En ce début 2014 il n’est plus de jour qui s’écoule sans l’annonce de nouvelles possibilités époustouflantes offertes par l’impression 3D. Ces nouvelles techniques de fabrications additives - on ajoute la matière couche par couche - sont accessibles à un nombre croissant d’acteurs pour des coûts toujours plus faibles et avec des matières de plus en plus diverses.
Les possibilités offertes sont enthousiasmantes autant qu’inquiétantes, car elles vont nécessairement entrainer des bouleversements qu’il vaut mieux anticiper.
Le meilleur comme le pire
Parmi les applications possibles on trouve d’ingénieuses prothèses dont le coût de revient est ridiculement faible, qui ouvrent la voie à l’appareillage de personnes handicapées qui ne pouvaient jusqu’alors accéder à des prothèses fonctionnelles bon marché. On pense immédiatement à des populations victimes de guerres dans des pays pauvres, mais ce type de prothèses trouve également sa "clientèle" au sein des populations les moins aisées des pays riches.
L'impression 3D ne se limitera pas à produire des prothèses de pauvres, mais stimulera certainement la manière de concevoir les prothèses en général, en intégrant les nouvelles possibilités offertes par ces techniques, les nouveaux matériaux, la créativité d'astucieux concepteurs amateurs et généreux ou désintéressés (crowdsourcing).
Hélas, on trouve également des applications plus douteuses telle que l’impression d’armes à feu parfaitement fonctionnelles et potentiellement indétectables.
Si le développement des prothèses bon marché part de l’idée généreuse d’offrir une amélioration du confort de vie notable à son prochain, la fabrication incontrôlable d’armes à feu obéit à des motivations d’une toute autre nature. S’il devrait se trouver peu de monde pour se plaindre de la prolifération de prothèses, on peut gager que la prolifération des armes à feu subitement rendues accessibles à virtuellement n’importe qui entrainera légitimement des craintes et réactions toutes autres.
Ce dernier cas devrait préoccuper les autorités, tant pour se prémunir d’une explosion de la criminalité armée que des accidents que pourraient subir ou causer les apprentis armuriers.
Transformation et disparitions de métiers
Positivons et considérons les applications pacifiques de l’impression 3D et prenons l’exemple de figurines de collections.
Jusqu’ici le business de la figurine de collection tel que les héros de bandes dessinées ou de film reposait sur la compétence de créer le modèle original, un moule, de fabriquer les figurines et de les distribuer. Avec l’impression 3D le moule devient superflu, tout comme la fabrication et la distribution, puisque le collectionneur équipé de l’imprimante adéquate pourra s’imprimer lui-même et en nombre théoriquement infini ses figurines à domicile.

▶ _ÉNONCÉ A_:
Répondez à ces questions sur le texte consacré à l'impression 3D :
(i) Comment le texte décrit-il le principe des techniques de fabrication additive ?
(ii) Quelle application douteuse de l'impression 3D y est mentionnée ?
(iii) Dans le commerce des figurines de collection, quelles étapes deviennent superflues avec l'impression 3D ?
▶ _ÉNONCÉ B_: Poursuivez le texte sur l'impression 3D après sa dernière phrase.
Les données présentées ensuite sont indépendantes du texte sur l'impression 3D.

▶ _EXTRAIT DES DONNÉES_:
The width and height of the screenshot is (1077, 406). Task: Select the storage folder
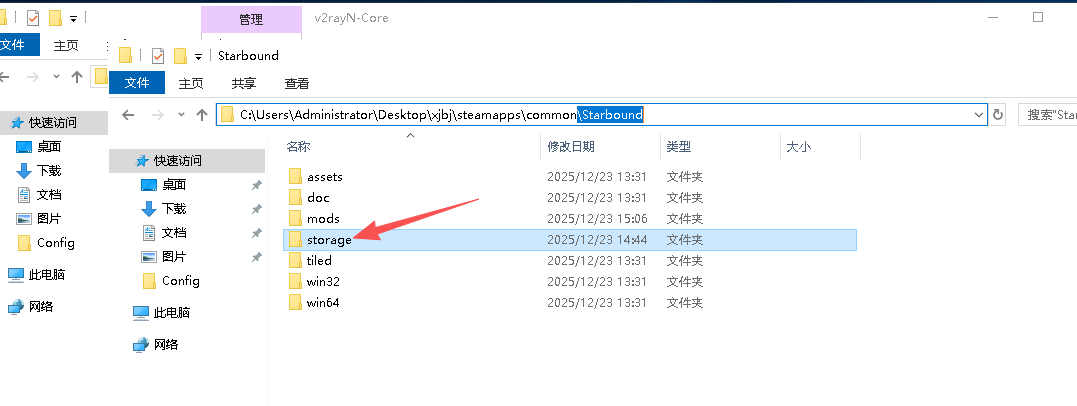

▶ _RÉSULTAT DE L'EXERCICE A_:
(i) On ajoute la matière couche par couche.
(ii) L'impression d'armes à feu parfaitement fonctionnelles et potentiellement indétectables.
(iii) Le moule, la fabrication et la distribution.

▶ _RÉSULTAT DE L'EXERCICE B_:
Ce business évoluera probablement en création de fichiers numériques des figurines, de leur mise en téléchargement et de la possibilité de modifier le fichier original par des applications dédiées.
Ainsi, tout comme la consommation de musique s’est largement affranchi des supports physiques et ce faisant a complétement remis en cause le business model du secteur, un certain nombre de secteurs d’activités devraient connaitre une révolution similaire. Pour certains d’entre eux, trop peu attentifs aux évolutions technologiques qui paraissaient éloignées de leurs métiers, la surprise risque d’être totale et le choc violent.
Podologues, prothésistes dentaires, etc.
Prenons le cas des semelles orthopédiques. Jusqu’à présent c’est du ressort d’un podologue (3 ans d’études spécialisées minimum) qui fabrique les semelles sur mesure en coupant, formant et collant divers matériaux tels que cuir, liège, etc. Par voie de conséquence, ces semelles sont chères, souvent uniques et en matériaux moyennement durables.
Voilà que l’impression 3D autorise des semelles personnalisées non seulement du point de vue de la correction mais également du point de vue du look (choix des couleurs pour commencer), dont on peut s’imprimer plusieurs exemplaires pour les assortir à diverses chaussures, ce que les dames en particulier apprécieront.
Les avantages vantés de ces nouvelles semelles imprimées sont multiples : moins chères, lavables, anti-microbiennes, couleurs et formes au choix et plus encore.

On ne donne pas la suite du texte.